Support and Rewards for Clinicians
The provisions will “create a more modern patient-centered Medicare program,” said Andy Slavitt, acting administrator of the Centers for Medicare & Medicaid Services (CMS) in a letter to clinicians posted online. The rule itself promises to support and reward clinicians “as they find new ways to engage patients, families and caregivers.” “Reward” is the key. Clinicians who ignore or do poorly on the measures won’t be thrown in jail or face a fine. By law, however, they will see their pay stagnate as a powerful customer pays more to clinicians whose quality scores meet the new standards. Moreover, it’s a near-certainty that many of the measures will also be adopted by state Medicaid programs and private payers.
Key Areas of Focus
The original law, passed with a bipartisan majority, specifically names “population management” as a performance category. Also mentioned are care coordination and beneficiary engagement, “such as the establishment of care plans for individuals with complex care needs, beneficiary self-management assessment and training and using shared decision-making mechanisms.”

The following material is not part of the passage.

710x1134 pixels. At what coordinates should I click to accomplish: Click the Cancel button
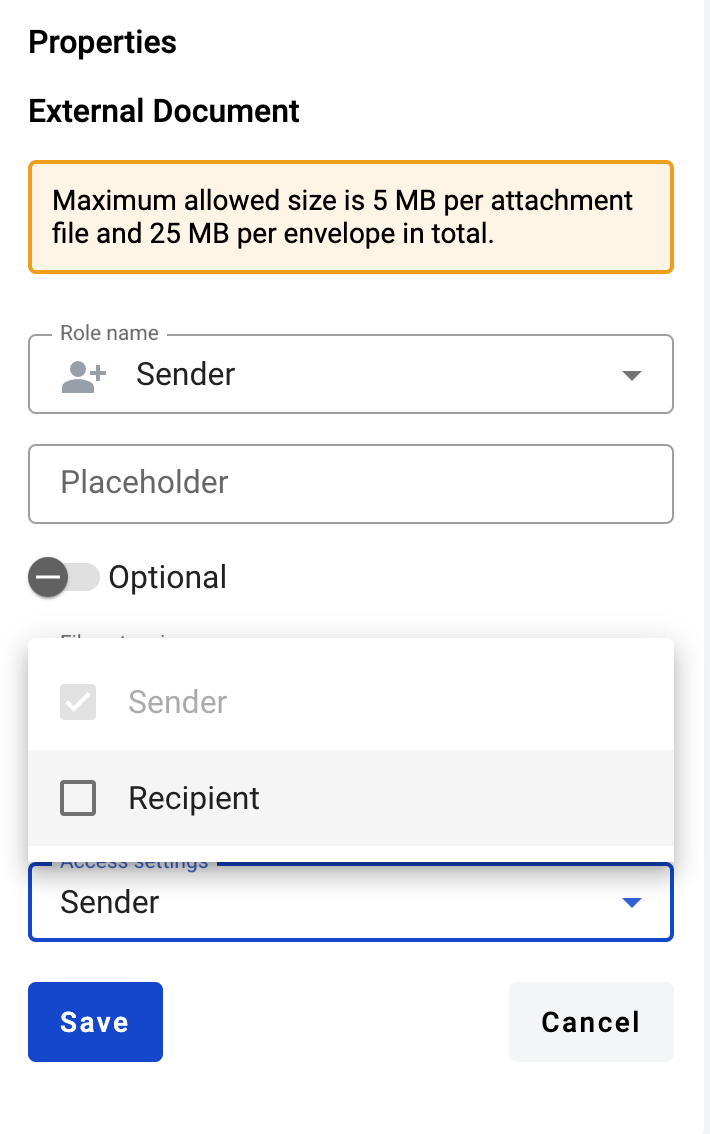point(590,1021)
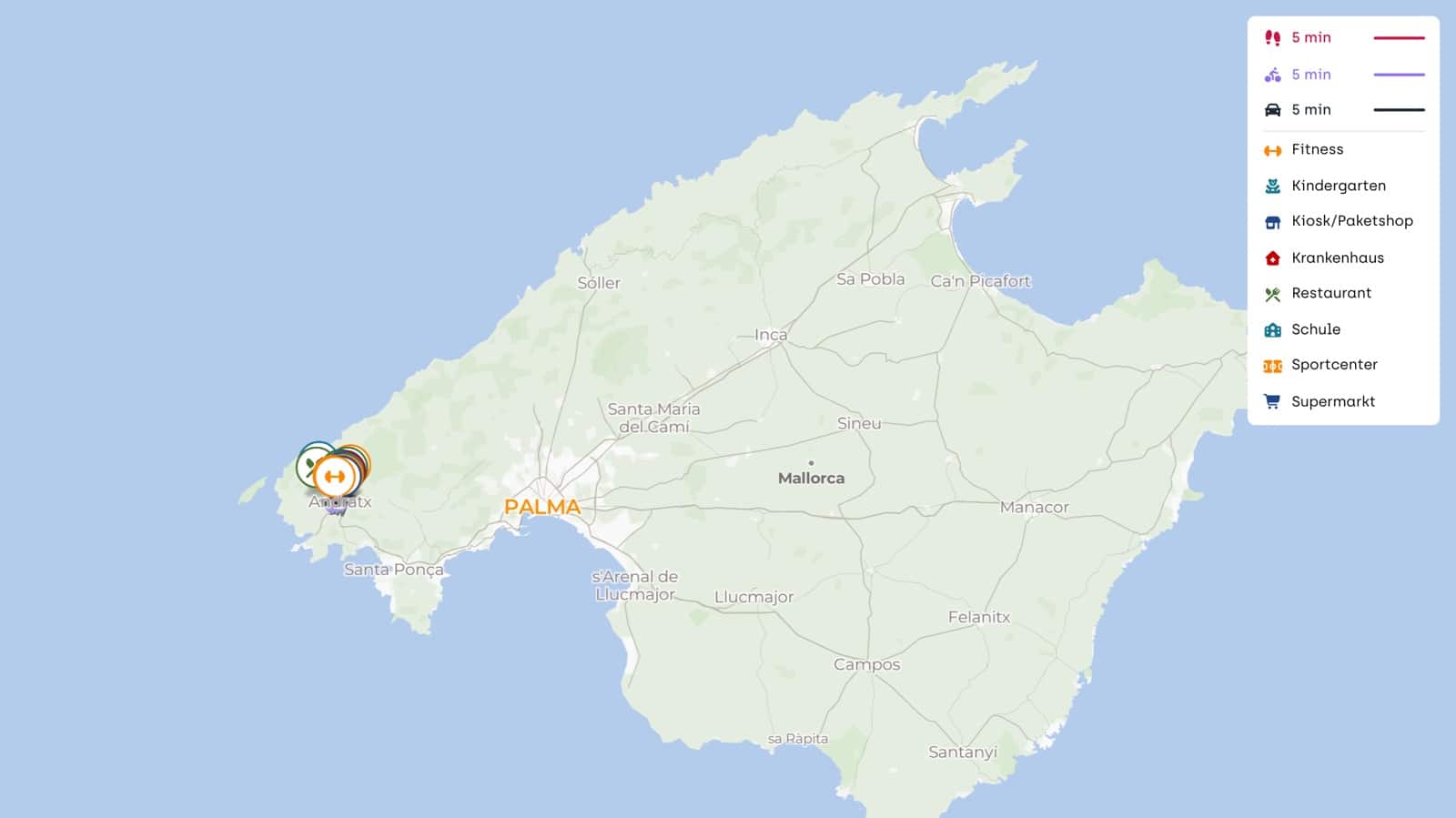Click the Sportcenter field icon
The image size is (1456, 818).
tap(1272, 366)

Measures to Facilitate Greater Engagement
The final rule includes a list of beneficiary engagement measures related to electronic health records, building upon previous regulatory efforts. These include: “access to an enhanced patient portal [that]…includes interactive features allowing patients to enter health information and/or enables bidirectional communication about medication changes and adherence.” And: “collection and follow-up on patient experience and satisfaction data on beneficiary engagement, including development of an improvement plan.” And: “participation in a QCDR (Qualified Clinical Data Registry) that promotes use of patient engagement tools.”
A Focus on Shared Decision-Making
The regulations also single out certain conditions for shared decision-making. For example, the total knee replacement measure says doctors should engage in shared decision-making about options such as weight loss or anti-inflammatory drugs before recommending surgery. A measure related to the treatment of hepatitis C calls for “treatment choices appropriate to genotype, risks and benefits, evidence of effectiveness and patient preferences towards treatment.”

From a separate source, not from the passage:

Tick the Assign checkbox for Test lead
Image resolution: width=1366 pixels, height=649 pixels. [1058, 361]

Meanwhile, the Consumer Assessment of Healthcare Providers and System (CAHPS) survey for MIPS will include items related to “shared decision-making, access to specialist care and health promotion and education.”
Pay for What Works
Medicare says it wants to “pay for what works.” In that context, patient engagement isn’t just a good idea, it’s the law.

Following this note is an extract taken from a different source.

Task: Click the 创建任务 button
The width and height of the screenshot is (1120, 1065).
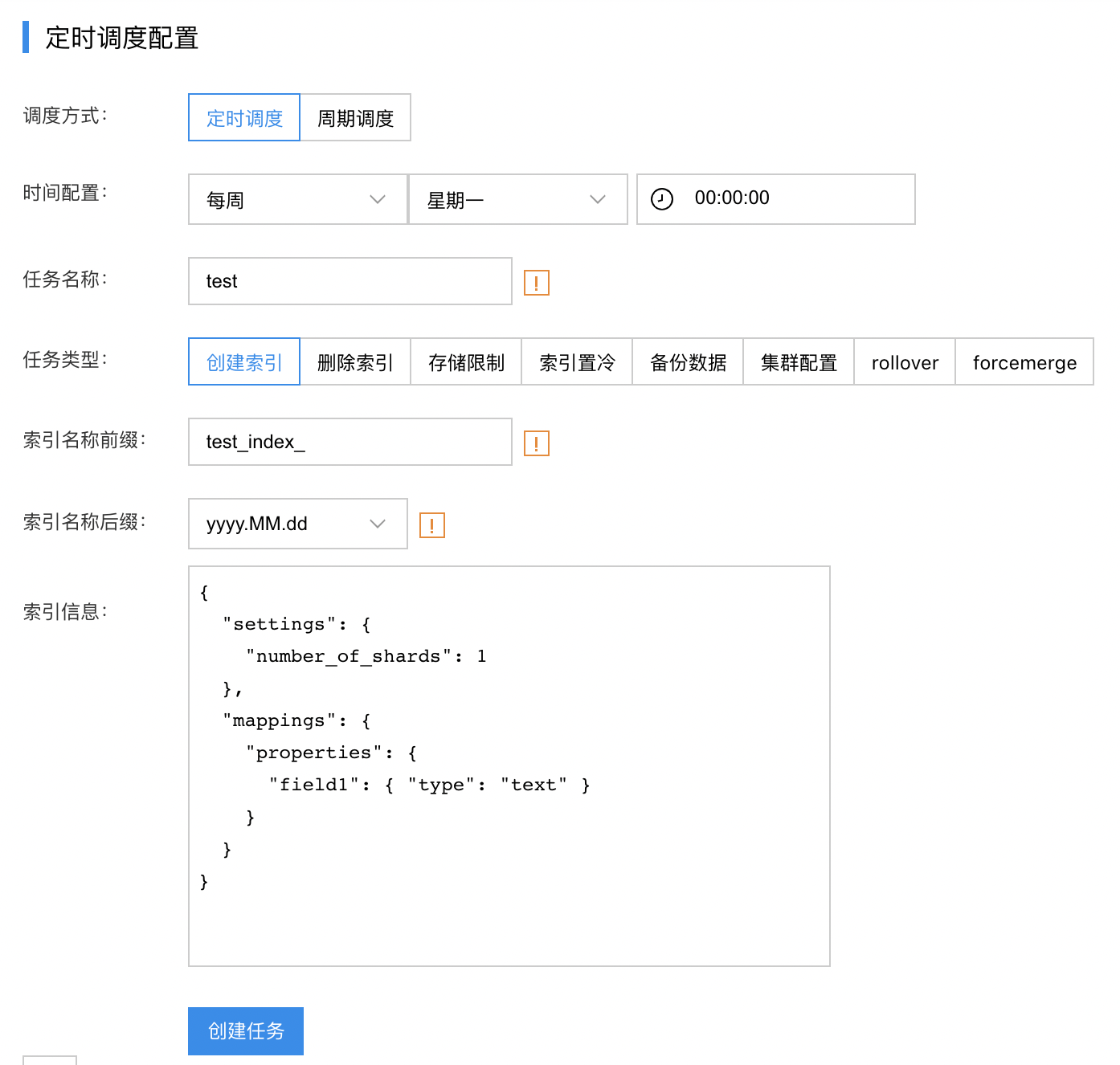Action: (x=246, y=1031)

A Catalyst for Cultural Change
Still, cultural change is hard. The new patient-centered measures are mostly part of a menu of allowable choices, albeit “weighted” by CMS to push in a particular direction. MACRA makes patient engagement more important, but transformation of medical practice still lies ahead.
I’m hoping that MACRA serves to increase individual and care partner/caregiver participations in transitions during the health journey. Communicating life-centric health and wellness goals that include medical goals, with meaningful tracking of progress and barriers would help.